I wasn't sure where to open a ticket because I'm not sure where the error is really coming from... I think it's an SGLang issue but I wasn't clear.

spice hill Apr 17, 2025, 3:46 AM

#

fluid scroll Yeah, I just want to run this thing. I'm happy to spend on GPUs for a period of ...

are you still here?

#

ive never used sglang but

#

vllm pipeline parallel works well with multi node

#

even with not. that good network bandwidth

fluid scroll Apr 17, 2025, 4:13 AM

#

I'm still trying @spice hill. Have you tested vLLM with Instant Cluster or do you have another solution where I can test multi-gpu in the cloud to run this?

spice hill Apr 17, 2025, 4:14 AM

#

@fluid scroll but do you really need multigpu?

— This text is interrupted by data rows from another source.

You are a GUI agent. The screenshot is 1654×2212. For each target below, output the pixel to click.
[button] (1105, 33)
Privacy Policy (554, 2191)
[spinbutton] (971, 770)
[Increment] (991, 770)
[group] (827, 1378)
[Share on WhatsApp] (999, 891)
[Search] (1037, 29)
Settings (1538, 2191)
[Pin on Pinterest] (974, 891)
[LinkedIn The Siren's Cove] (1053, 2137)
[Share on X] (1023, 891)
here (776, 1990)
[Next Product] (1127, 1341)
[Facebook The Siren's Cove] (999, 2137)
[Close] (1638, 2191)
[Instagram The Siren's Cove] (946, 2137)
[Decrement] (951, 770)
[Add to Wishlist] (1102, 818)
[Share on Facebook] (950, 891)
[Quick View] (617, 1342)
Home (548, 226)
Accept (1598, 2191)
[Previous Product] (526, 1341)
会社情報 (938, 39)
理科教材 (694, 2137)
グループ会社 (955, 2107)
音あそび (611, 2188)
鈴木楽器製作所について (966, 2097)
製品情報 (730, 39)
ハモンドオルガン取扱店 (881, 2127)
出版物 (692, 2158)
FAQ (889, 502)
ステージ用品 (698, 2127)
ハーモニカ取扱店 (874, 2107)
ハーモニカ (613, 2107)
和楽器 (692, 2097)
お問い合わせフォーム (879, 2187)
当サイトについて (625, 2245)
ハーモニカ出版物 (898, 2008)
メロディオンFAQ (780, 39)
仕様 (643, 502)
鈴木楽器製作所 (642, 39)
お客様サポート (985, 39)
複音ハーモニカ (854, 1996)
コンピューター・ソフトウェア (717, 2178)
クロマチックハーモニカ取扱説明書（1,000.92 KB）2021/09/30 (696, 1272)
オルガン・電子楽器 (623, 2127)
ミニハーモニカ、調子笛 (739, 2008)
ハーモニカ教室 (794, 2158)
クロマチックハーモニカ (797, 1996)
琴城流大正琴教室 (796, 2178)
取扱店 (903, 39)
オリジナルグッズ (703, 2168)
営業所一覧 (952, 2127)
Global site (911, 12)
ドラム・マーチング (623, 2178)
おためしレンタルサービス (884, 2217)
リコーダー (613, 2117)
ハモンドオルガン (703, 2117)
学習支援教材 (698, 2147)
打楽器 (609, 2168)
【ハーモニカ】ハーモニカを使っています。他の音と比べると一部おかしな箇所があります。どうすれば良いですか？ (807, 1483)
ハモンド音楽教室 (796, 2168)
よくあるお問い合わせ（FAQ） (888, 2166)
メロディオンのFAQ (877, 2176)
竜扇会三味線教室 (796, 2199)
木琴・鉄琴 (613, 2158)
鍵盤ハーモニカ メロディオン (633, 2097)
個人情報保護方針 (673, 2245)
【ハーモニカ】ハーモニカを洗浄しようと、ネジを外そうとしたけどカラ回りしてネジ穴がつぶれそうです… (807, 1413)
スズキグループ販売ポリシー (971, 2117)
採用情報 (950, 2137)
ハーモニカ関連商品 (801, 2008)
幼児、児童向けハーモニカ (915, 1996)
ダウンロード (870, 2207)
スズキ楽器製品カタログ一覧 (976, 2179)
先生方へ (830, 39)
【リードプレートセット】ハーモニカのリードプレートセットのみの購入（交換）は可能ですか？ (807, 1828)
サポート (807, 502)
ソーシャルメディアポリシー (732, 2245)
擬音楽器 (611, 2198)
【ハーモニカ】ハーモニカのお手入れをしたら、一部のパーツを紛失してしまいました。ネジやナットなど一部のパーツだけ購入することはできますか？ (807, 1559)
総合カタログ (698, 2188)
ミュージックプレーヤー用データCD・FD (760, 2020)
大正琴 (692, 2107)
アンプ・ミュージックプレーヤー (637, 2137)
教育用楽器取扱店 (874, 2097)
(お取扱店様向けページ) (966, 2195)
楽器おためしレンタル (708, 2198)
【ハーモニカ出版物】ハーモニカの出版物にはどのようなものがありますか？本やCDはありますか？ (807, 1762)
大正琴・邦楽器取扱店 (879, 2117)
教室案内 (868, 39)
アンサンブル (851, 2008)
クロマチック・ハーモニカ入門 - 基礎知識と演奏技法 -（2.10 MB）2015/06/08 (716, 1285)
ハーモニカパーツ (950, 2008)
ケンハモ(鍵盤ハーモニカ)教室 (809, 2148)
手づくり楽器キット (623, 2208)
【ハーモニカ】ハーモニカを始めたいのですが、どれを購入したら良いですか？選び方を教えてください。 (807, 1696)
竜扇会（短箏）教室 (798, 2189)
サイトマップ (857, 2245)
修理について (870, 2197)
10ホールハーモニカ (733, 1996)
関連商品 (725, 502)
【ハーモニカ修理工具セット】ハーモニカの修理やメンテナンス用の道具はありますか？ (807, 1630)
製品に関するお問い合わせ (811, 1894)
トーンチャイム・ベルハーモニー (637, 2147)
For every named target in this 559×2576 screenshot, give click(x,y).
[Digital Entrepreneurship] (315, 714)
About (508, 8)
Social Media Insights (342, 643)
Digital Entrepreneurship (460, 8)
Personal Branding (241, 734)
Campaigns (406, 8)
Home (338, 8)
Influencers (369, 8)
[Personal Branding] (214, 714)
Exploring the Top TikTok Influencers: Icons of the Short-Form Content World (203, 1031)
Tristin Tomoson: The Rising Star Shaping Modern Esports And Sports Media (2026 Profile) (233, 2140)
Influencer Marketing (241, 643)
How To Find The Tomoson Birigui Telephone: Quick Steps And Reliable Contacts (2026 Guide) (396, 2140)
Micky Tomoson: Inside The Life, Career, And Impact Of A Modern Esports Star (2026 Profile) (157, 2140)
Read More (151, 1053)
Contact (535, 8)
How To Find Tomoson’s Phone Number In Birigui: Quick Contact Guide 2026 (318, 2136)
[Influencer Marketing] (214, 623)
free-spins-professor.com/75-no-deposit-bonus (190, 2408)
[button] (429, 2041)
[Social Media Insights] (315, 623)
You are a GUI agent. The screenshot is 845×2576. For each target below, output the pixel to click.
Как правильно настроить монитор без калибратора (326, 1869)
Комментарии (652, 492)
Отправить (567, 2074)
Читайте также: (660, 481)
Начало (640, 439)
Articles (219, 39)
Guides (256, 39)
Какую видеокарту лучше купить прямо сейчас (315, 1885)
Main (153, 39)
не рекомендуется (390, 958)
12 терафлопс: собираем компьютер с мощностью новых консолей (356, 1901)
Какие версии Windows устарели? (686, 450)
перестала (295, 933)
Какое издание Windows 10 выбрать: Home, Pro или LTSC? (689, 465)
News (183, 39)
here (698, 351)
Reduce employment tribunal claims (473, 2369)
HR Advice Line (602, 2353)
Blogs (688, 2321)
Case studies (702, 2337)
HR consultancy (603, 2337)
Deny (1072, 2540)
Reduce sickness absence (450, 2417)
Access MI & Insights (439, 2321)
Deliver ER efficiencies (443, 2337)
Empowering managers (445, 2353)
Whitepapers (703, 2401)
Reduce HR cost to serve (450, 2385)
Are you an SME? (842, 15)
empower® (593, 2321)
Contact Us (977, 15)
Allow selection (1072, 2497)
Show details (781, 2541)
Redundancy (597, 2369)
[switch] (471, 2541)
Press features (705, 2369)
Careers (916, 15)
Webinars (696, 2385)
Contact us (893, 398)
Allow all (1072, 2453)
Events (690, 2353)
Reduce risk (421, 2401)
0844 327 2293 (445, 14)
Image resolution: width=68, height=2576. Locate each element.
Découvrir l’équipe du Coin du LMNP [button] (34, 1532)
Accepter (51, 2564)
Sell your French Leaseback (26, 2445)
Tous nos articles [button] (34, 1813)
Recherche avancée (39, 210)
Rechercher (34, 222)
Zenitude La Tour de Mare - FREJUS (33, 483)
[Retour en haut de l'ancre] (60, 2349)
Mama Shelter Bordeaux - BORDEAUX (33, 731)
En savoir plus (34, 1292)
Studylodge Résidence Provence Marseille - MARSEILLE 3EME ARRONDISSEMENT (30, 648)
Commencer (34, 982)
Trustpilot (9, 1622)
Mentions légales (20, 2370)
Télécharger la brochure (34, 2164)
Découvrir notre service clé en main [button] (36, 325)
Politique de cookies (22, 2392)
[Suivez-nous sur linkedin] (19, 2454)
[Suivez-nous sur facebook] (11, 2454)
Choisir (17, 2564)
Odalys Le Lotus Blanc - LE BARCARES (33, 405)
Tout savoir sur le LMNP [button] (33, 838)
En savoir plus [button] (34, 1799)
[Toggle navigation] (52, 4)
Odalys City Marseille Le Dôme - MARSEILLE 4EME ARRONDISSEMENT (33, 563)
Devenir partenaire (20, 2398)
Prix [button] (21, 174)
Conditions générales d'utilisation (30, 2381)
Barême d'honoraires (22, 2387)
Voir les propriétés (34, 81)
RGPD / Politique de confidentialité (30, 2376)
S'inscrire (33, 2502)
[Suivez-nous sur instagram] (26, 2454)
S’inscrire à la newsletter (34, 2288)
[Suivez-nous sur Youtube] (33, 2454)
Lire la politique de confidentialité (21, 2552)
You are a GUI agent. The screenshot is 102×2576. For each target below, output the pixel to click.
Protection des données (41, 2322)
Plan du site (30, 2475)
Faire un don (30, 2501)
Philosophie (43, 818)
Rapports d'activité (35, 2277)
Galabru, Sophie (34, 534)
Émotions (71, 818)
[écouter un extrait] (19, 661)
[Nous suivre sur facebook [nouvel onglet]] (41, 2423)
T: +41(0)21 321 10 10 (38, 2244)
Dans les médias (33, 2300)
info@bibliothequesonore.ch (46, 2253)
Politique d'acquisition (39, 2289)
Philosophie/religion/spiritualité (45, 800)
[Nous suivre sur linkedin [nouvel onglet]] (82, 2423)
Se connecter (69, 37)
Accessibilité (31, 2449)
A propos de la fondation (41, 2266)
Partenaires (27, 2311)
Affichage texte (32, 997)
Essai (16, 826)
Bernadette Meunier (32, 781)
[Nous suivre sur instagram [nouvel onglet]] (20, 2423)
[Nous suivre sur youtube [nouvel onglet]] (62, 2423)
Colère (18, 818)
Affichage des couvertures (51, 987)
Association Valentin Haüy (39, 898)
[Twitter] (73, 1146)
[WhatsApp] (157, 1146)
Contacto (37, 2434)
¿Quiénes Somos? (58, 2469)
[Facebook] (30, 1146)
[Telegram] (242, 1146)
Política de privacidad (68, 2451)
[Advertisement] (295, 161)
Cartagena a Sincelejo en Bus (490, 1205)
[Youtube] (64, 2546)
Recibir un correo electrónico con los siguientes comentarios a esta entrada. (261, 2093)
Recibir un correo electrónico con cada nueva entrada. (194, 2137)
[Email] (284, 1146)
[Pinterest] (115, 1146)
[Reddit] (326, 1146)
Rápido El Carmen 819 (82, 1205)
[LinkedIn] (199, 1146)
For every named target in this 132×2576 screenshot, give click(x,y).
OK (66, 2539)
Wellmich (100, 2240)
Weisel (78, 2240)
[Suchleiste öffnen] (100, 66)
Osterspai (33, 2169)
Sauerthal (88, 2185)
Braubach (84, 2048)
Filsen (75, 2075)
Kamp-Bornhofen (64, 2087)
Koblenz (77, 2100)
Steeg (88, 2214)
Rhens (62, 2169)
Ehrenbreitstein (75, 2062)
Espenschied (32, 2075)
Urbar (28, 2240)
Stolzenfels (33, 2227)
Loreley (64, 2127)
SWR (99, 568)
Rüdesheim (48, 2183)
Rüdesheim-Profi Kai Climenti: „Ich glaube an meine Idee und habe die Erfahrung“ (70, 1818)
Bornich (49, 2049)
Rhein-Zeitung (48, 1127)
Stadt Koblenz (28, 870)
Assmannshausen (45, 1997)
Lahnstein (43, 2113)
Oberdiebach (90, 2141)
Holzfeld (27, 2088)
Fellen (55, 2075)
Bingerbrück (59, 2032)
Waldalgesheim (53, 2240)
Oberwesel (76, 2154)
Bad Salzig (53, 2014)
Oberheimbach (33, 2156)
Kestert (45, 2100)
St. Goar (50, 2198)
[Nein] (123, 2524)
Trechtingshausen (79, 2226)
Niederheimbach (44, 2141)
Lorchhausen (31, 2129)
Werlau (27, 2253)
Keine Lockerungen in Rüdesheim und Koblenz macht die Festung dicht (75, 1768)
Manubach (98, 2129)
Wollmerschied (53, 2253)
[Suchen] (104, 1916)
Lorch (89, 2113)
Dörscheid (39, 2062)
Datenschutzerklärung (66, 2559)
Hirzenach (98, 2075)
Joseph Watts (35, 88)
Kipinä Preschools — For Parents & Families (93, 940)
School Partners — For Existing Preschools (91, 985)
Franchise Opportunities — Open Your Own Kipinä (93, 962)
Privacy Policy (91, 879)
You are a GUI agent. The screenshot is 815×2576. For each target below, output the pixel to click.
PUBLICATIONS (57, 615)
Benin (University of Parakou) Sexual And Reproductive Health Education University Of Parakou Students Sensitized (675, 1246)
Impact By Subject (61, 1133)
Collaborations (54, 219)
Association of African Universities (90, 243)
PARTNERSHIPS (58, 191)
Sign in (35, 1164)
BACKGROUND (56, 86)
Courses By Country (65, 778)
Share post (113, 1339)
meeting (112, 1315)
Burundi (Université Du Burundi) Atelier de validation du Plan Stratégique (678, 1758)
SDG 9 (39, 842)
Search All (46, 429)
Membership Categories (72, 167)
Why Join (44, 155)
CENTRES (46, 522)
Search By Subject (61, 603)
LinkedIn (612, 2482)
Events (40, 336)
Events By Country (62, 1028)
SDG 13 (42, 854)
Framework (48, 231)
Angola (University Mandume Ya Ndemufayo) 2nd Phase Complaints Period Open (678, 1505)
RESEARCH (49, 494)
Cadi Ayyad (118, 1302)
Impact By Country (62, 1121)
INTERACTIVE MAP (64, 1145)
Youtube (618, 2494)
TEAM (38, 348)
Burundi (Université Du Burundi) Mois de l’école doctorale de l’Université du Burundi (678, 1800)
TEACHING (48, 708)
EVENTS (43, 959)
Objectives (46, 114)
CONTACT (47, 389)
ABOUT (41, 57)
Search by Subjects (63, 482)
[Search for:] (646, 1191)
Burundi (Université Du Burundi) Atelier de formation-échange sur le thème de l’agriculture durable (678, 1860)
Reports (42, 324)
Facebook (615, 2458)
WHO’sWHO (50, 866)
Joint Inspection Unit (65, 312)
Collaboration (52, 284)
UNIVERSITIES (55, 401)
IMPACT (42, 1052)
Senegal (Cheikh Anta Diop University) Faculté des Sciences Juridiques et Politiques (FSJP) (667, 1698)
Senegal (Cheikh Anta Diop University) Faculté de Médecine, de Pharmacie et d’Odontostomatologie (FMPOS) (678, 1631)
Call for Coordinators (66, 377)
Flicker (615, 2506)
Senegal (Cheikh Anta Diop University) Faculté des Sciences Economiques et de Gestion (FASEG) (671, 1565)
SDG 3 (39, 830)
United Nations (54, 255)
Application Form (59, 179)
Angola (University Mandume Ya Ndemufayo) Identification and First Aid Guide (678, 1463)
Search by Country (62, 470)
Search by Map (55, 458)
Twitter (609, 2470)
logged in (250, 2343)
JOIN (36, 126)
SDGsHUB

fluid scroll Apr 17, 2025, 4:14 AM

#

Yeah, I specifically need to test tensor parallelism and pipeline parallelism: 2 nodes of 8 x H100

spice hill Apr 17, 2025, 4:14 AM

#

i mean

#

you can host the same model in 1 node

#

you want deepseek v3 at fp8

#

right?

fluid scroll Apr 17, 2025, 4:18 AM

#

My requirements are to run Deepseek-V3-0324 over two nodes by whatever means - I just have to see that pipeline and tensor parallelism can work for the model

spice hill Apr 17, 2025, 4:18 AM

#

okay

#

is sglang required too?

fluid scroll Apr 17, 2025, 4:18 AM

#

It's less about actually using it - more about showing it can work

#

No, it can be anything

#

vLLM would be fine too

spice hill Apr 17, 2025, 4:18 AM

#

vllm should work

#

ive done it in the past

fluid scroll Apr 17, 2025, 4:18 AM

#

Have you got that working in Runpod Instant Clusters?

spice hill Apr 17, 2025, 4:18 AM

#

not with 2x8

#

but that doesnt matter

spice hill Apr 17, 2025, 4:19 AM

#

fluid scroll Have you got that working in Runpod Instant Clusters?

no in AWS

#

should work. with runpod tho

fluid scroll Apr 17, 2025, 4:19 AM

#

I had trouble running the basic torchrun script:

https://docs.runpod.io/instant-clusters/pytorch

Deploy with PyTorch | RunPod Documentation

Learn how to deploy an Instant Cluster and run a multi-node process using PyTorch.

#

It failed to run it when I tried with VLLM

#

Yeah, I tried AWS but they wouldn't give me any GPUs so now just trying with runpod

#

I will try vllm again

spice hill Apr 17, 2025, 4:20 AM

#

can you ping the other pod

fluid scroll Apr 17, 2025, 4:20 AM

#

Yeah I can ping it

spice hill Apr 17, 2025, 4:20 AM

#

with ip

fluid scroll Apr 17, 2025, 4:20 AM

#

It's something to do with Ray, which vLLM uses under the hood

spice hill Apr 17, 2025, 4:20 AM

#

do u use vllm docker image

#

or sth else?

fluid scroll Apr 17, 2025, 4:21 AM

#

I was using something else - but I can use that docker image

spice hill Apr 17, 2025, 4:21 AM

#

i suceededd with the docker image

#

soo

fluid scroll Apr 17, 2025, 4:21 AM

#

Thanks for letting me know, I'll try that out and let you know how it goes

spice hill Apr 17, 2025, 4:23 AM

#

@fluid scroll https://docs.vllm.ai/en/latest/serving/distributed_serving.html

here's the multinode docs

#

https://github.com/vllm-project/vllm/blob/main/examples/online_serving/run_cluster.sh

GitHub

vllm/examples/online_serving/run_cluster.sh at main · vllm-project...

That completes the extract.